Monday, 22 October 2012

Fusion Fuels 3 - Making 'heavy water'

This is part of a series examining how the fuels for a fusion reactor are likely to be obtained.  In part 1 I described the Isotopes of hydrogen and named them.  In part 2, Mining deuterium, we saw how deuterium can be extracted from ordinary water, and brought up to a concentration of 20 to 25%.

In order to get the water to higher concentrations, a process called 'vacuum distillation' is often adopted.  That is the subject of this post.

Water that contains almost all deuterium and almost no protium is often called 'heavy water'.  You might remember that the 1965 movie "Heroes of Telemark" was a dramatisation of the true story of the destruction of a German heavy water plant in occupied Norway during the second world war.  This was necessary because heavy water is useful in some of the techniques used to produce enriched uranium for a nuclear weapon.  (As it turned out, German technology was not going in quite the right direction, but that was not known at the time.)

However, heavy water is also a source of the deuterium that is needed for the entirely peaceful and environmentally friendly fusion reactors of the near future, and it is only for this reason that I care about it enough to write this series.

In the last instalment, we reached the point where we have water with 20 to 25% deuterium atoms and the remainder still containing protium.  You might remember that I explained in part 1 that some lakes around the world (which have no rivers flowing out of them) have slightly higher concentrations of deuterium than 'ordinary' water.  This is because water molecules containing deuterium evaporate slightly less easily than water molecules containing protium.

Now you might be able to imagine a method of using this process on an industrial scale.  If you study the physics of the evaporation of water, you find that you can choose the right conditions of temperature and pressure where the H2O evaporates preferentially and leaves the HDO and D2O behind.  In fact it turns out that the best conditions for this are at a temperature slightly above the freezing point of water, and in rather a good vacuum. 

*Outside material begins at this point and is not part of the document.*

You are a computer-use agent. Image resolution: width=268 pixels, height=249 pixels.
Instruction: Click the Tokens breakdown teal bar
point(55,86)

In an ideal world you would like to be able to evaporate the product that you want to keep in preference to the waste product.  After all, the whisky industry in Scotland makes its living by doing exactly this 'distillation'.  They warm a dilute mixture of alcohol in water and the alcohol evaporates preferentially.  The liquid that is distilled contains more alcohol and less water.  They usually repeat this distillation a few times in order to concentrate the alcohol further, taking the product from the first distillation and putting it through the process again and again to increase the purity. 

Unfortunately, in making heavy water the opposite is true.  The part that evaporates first is the part that you want to 'throw away' although in practise it will still contain much more deuterium than most of the water in the world.  It will not be discarded but returned to an earlier stage in the process.

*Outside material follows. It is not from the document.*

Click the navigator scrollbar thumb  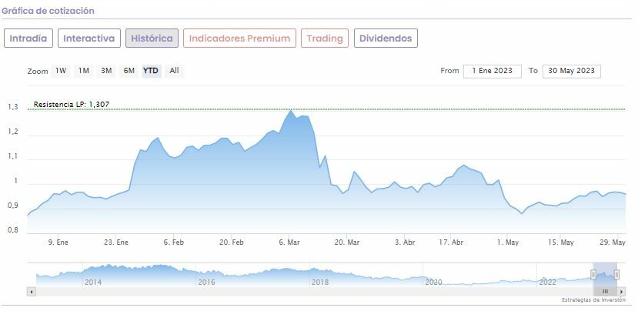605,292
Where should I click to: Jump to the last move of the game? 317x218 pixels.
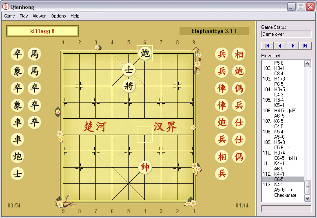(305, 46)
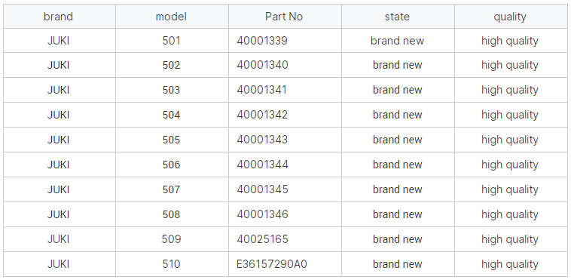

The water that is left behind will be a bit more concentrated than it was before the H2O was distilled away, and the last water to evaporate will be the most concentrated in deuterium.  Of course the whole process has no clear cut off points where all the H has been removed, leaving all the D behind.  But an iterative approach can yield higher and higher concentrations of deuterium and, in practise, a concentration of 99% can be achieved.  This might be good enough for most applications of heavy water. 

As a fusion fuel, a slightly better concentration might be preferred.

Fortunately the next stage in the process helps further.  It is in this stage that the heavy water is converted into deuterium gas, by a process known as electrolysis.  This gas is one half of the fuel we need for fusion.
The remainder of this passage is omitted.